Lula sworn in as Brazil’s new president amid tight security
Luiz Inácio Lula da Silva will be sworn in as Brazil’s president for a historic third term on Sunday, with security measures tightened following an alleged bombing plot by a supporter of the incoming leader. retired Jair Bolsonaro.
The inauguration in Brasília, exactly two decades after the veteran politician first took office, is expected to draw hundreds of thousands of people for a carnival-style celebration with live music.
LulaAs everyone knows, he won the most intense election since democracy was restored in the South American country in the 1980s, in a remarkable political comeback in just three years. after being released from prison.
But the 77-year-old former metalworker faced a myriad of difficulties as he sought to honor campaign pledges including ending hunger and destruction. Amazon Rainforest.
Aside from financial pressures and a weakening outlook for the region’s largest economy, the icon of the Latin American left must deal with a deeply divided nation.
“The economic and social challenges are greater today than they were in 2003,” said Graziella Testa, a political scientist at the Getúlio Vargas Foundation.
“The first is how the government will respond to extremist groups that are openly anti-democratic and do not accept the outcome of the election.”
Lula won 50.9 percent of the vote to defeat the incumbent, a far-right populist once dubbed the “Trump of the Tropics,” in a second-round vote in October.
Contrary to custom, the outgoing president is not expected to be present to hand over the presidential belt to his successor. Bolsonaro instead, he went to Florida, where he had previously dined with ally Donald Trump at the former US president’s Mar-a-Lago resort. Bolsonaro’s political party and presidential office did not comment. Trump also refused to attend the inauguration of his successor Joe Biden, whom he said his victory was fraudulent.
A former army captain, Bolsonaro promotes conservative values, gun rights and a liberal economic agenda, while denying the severity of Covid-19 and protecting the environment.
“The people will scream that democracy WIN! Let’s start a new year, a new page in our history,” Senator Randolfe Rodrigues, an ally of Lula, wrote on Twitter. “Brazilians will leave behind denialism, indifference, hatred and violence.”
Some of Bolsonaro’s more radical supporters claim – without evidence – that the vote was rigged and have been holding protests since the result, calling for a military coup to prevent the transfer of power.
“We want order and freedom. The armed forces must take power and give victory to our president [Bolsonaro] who is elected by the Brazilian people,” said Roberta Godinho at a rally outside a military base in São Paulo last month.
Tensions increased following the arrest of a 54-year-old man on Christmas Eve who had traveled to the capital to join protests, over an explosive device found in a fuel tanker near his airport. city. The suspect told police the aim was to “sow chaos” and incite an emergency.
In a rare public speech since his defeat, Bolsonaro denounced the move. “There is nothing here in Brasília that justifies this attempt to target an act of terrorism,” he said.
The incident follows turmoil in Brasília a few weeks ago, when rioters torched vehicles and clashed with law enforcement after attempting to storm a police building. Several arrests have taken place in the past week.
In that tense atmosphere, Lula’s inauguration will feature “the largest security apparatus in decades,” according to Renato Sérgio de Lima, president of the Brazilian Forum of Public Security.
“There is a new element of domestic terrorism and ideological extremism. These require the utmost attention because they pose risks that were previously not on the radar,” he said.
Lula’s 2003-2010 presidency coincided with a period of strong economic growth, poverty reduction and the rise of Brazil on the international stage.
It is, however, a legacy tainted by controversies over corruption and economic mismanagement under his handpicked successor, Dilma Rousseff.
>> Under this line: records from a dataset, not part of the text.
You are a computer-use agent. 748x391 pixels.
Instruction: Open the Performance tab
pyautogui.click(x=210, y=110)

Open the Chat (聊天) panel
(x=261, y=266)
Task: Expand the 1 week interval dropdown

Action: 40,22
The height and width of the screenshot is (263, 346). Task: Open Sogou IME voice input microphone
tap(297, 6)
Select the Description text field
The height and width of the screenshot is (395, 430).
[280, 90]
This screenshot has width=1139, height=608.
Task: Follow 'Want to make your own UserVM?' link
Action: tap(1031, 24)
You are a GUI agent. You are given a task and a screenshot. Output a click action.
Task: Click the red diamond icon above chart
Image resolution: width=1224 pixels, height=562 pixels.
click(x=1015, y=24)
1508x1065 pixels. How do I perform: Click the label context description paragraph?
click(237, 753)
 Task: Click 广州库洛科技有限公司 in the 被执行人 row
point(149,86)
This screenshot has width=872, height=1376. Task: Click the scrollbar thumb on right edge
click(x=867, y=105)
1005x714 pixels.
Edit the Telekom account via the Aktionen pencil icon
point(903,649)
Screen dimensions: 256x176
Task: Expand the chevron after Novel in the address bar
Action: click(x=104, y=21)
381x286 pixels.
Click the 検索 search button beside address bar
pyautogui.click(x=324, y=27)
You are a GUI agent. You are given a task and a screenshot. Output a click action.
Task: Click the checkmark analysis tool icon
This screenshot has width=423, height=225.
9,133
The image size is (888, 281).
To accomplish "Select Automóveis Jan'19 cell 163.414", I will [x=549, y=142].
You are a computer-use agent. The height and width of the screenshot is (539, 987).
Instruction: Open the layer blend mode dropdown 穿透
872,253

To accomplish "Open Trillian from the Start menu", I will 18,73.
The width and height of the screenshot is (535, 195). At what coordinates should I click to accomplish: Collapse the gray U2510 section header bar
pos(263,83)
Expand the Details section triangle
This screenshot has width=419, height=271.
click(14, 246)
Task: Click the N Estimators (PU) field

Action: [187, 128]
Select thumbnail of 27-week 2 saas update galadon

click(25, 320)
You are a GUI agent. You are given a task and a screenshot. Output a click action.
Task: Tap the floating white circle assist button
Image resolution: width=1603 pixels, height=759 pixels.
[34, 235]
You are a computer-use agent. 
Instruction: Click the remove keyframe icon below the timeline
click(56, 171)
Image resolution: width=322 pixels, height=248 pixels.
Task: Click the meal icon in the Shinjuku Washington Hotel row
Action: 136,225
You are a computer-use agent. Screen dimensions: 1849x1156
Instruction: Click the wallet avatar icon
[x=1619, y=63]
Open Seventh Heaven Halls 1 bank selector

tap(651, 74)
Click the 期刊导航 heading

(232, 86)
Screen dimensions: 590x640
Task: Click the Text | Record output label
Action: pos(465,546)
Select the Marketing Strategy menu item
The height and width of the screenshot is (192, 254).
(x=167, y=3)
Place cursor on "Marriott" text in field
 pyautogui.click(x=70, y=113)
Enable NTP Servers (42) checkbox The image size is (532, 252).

Many Brazilians distrust the longtime union member due to the checkered record of his Workers’ party, or PT.
Its 13 years in power culminated with a major political bribery scandal, the worst recession in Brazilian history and the 2016 impeachment of Rousseff.
Lula herself spent 580 days in prison after being found guilty of bribery. But the convictions were overturned by the supreme court in 2021 – paving the way for his candidacy.
While the country benefited from a commodity boom during Lula’s first term, the current global economic picture is less favorable. Brazil’s gross domestic product growth is forecast to slow from 3% in 2022 to less than 1% in 2023.
Investors worry that Lula’s promises to increase welfare and infrastructure spending will further strain public finances and lead to tax increases, with further inflationary pressures forcing the central bank to keep interest rates in double digits for longer period.
“The tight financial space will be the main challenge for the president-elect. Wagner Parente, chief executive officer of BMJ Consulting, said it would be impossible to rely on an outside scenario to provide revenue for expansion spending.
Another concern in the business community, he added, is the propensity for government intervention in the economy.
In contrast to Bolsonaro’s isolationist approach to international affairs, the second president has promised to restore Brazil’s global standing. More senior dignitaries and foreign diplomats are expected to attend the ceremony than Bolsonaro’s inauguration in 2019.